At the time Spirou had shared the post about the lost dog Friday night, she was already sharing a second post on her profile — one that had since changed to a fake real estate advertisement.
"I never shared that. When I shared the post initially, it was something else completely," she said.
Bait-and-switch posts start by appearing to appeal to users' emotions and tugging at their heartstrings.
These posts will typically show an injured animal that needs to be reunited with its owner, an elderly person that is lost, or a child who has gone missing.
Due to the urgent nature of these posts, they tend to be shared by multiple people.
However, once the post has enough shares, the scammer will change its content to include some type of scam link — often times, promoting a rental listing or another kind of fraudulent advertisement.
Those who originally shared the post may have no idea it has been altered, meaning they may end up promoting a scam link on their personal profile for days on end before it is eventually taken down.

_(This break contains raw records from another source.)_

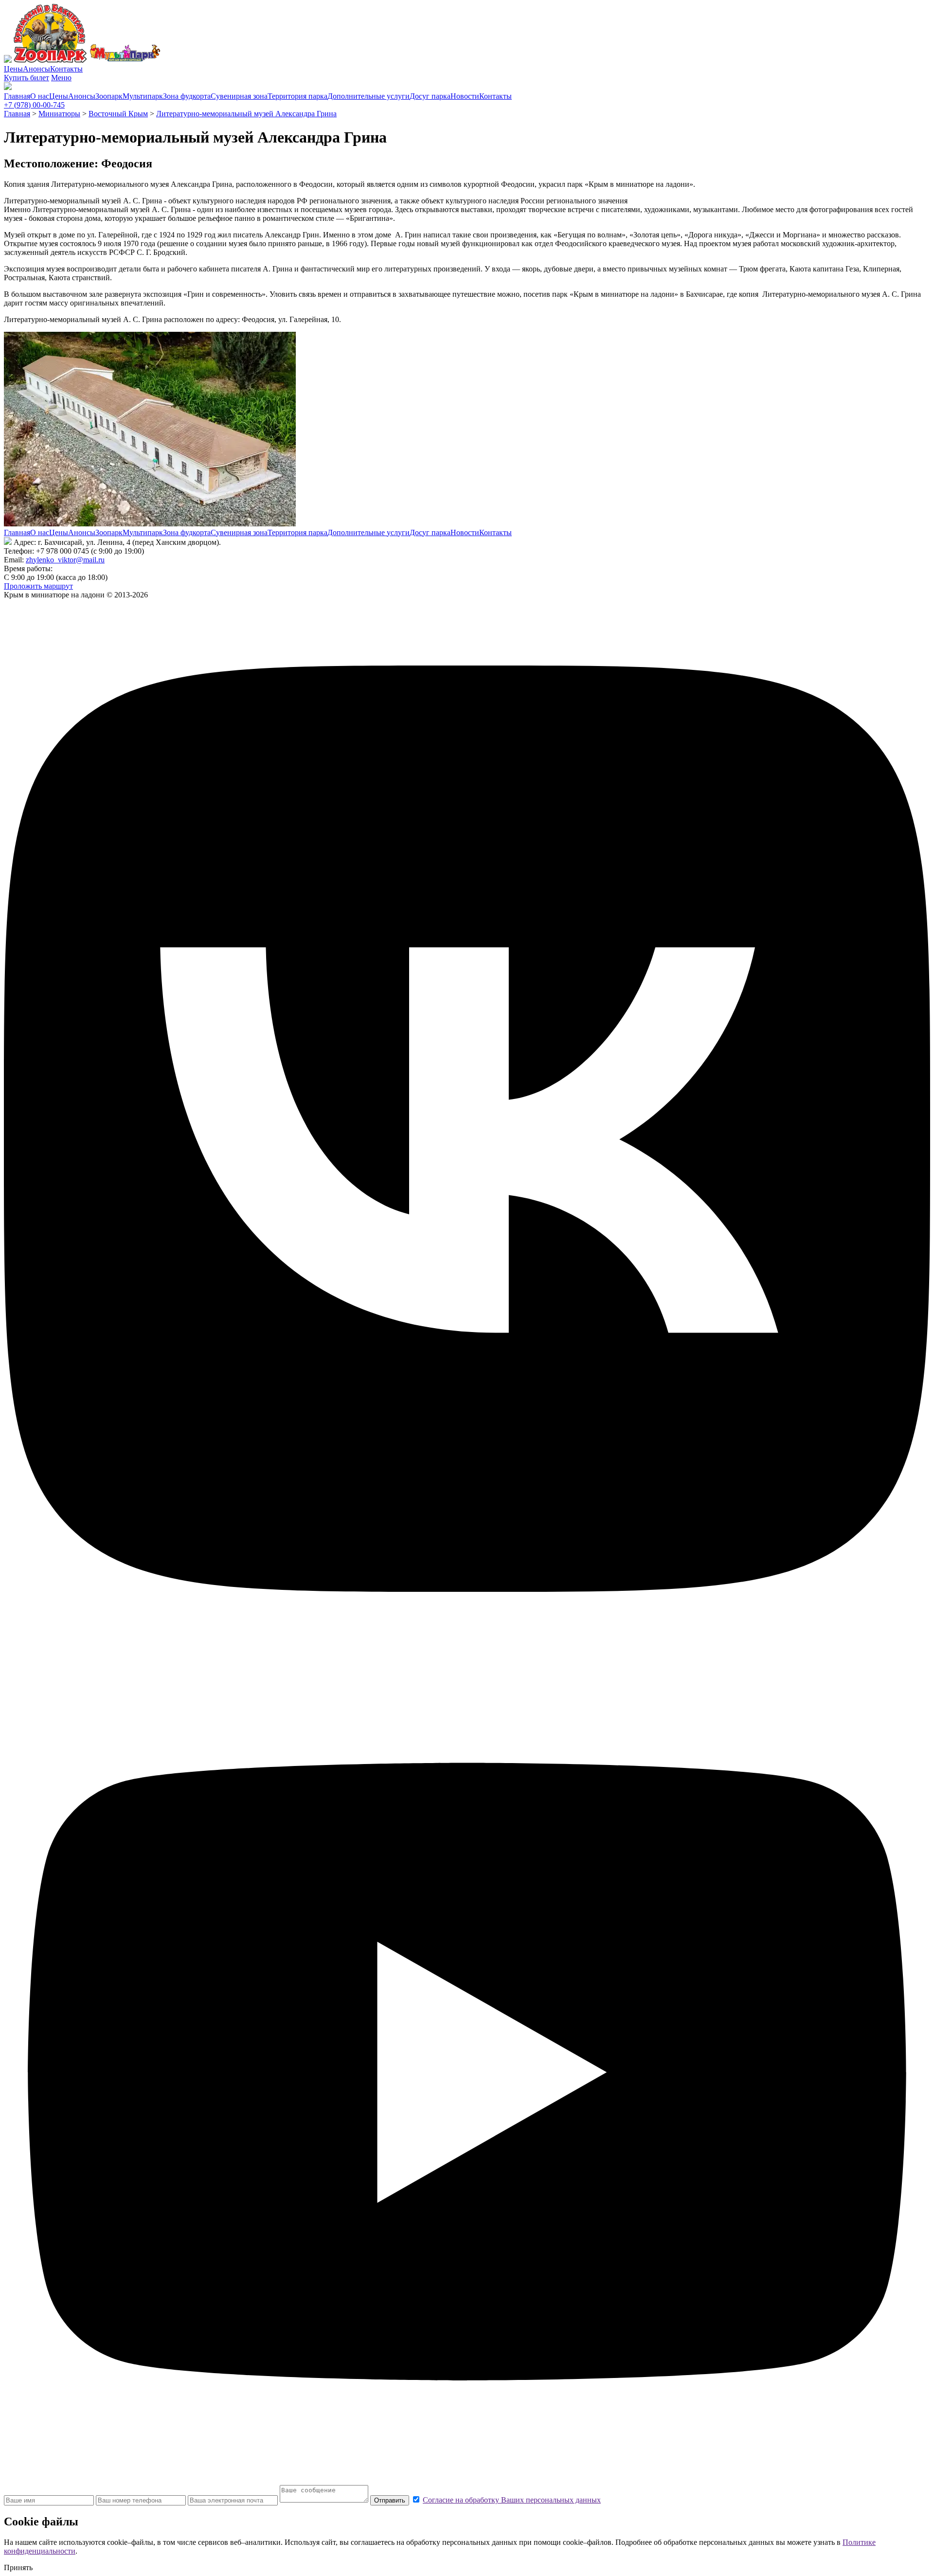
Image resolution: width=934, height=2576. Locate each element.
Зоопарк (109, 96)
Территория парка (297, 96)
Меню (61, 77)
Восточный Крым (118, 113)
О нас (39, 96)
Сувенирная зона (239, 96)
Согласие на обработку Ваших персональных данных (512, 2500)
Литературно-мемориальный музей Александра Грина (246, 113)
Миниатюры (59, 113)
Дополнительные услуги (368, 96)
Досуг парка (430, 96)
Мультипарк (143, 96)
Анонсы (36, 69)
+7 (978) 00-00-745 (34, 105)
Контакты (66, 69)
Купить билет (26, 77)
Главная (17, 96)
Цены (13, 69)
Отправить (389, 2500)
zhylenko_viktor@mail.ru (65, 560)
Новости (464, 96)
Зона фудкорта (187, 96)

"All the shares are where the poison creeps in," said Windsor resident Kristina Garsword, who said she frequents multiple Facebook groups where users can buy and sell items.
According to Garsword, bait-and-switch posts are becoming more common of nuisance in public social media groups.
"Several times a week, at least one of my friends is sharing these kinds of posts. I have gotten really fed up with the amount of times they're just let through," said Garsword. "Administrators aren't monitoring or paying any attention to the content that is being posted in in their groups. It's ridiculous and is so potentially dangerous."
In recent weeks, Garsword has been making separate posts of her own in these groups, advising people on what to look out for to avoid sharing one of these posts.
"Has this person just joined the group? Have the comments been turned off? Is the post really vague? Is it coming from a Page ... because these posts usually come from a Page and not a person," said Garsword.
She added it's important to quickly alert people of these bait-and-switch posts whenever you come across them.
"Tell people that this post is a scam and delete it ... or in a few days, it's going to be changed to a fraud post that your friends are going to click on because you've shared it and they think it's coming from someone they trust," said Garsword.
As for Spirou, she has since deleted both of the bait-and-switch posts that were being shared on her profile.
"These scammers are becoming more and more sophisticated and that's sad, it’s really awful that these scams are increasing at the rate that they are," she said. "I've learned a lesson for sure and I won't repeat this mistake again. This will totally make me think twice before I ever share a post."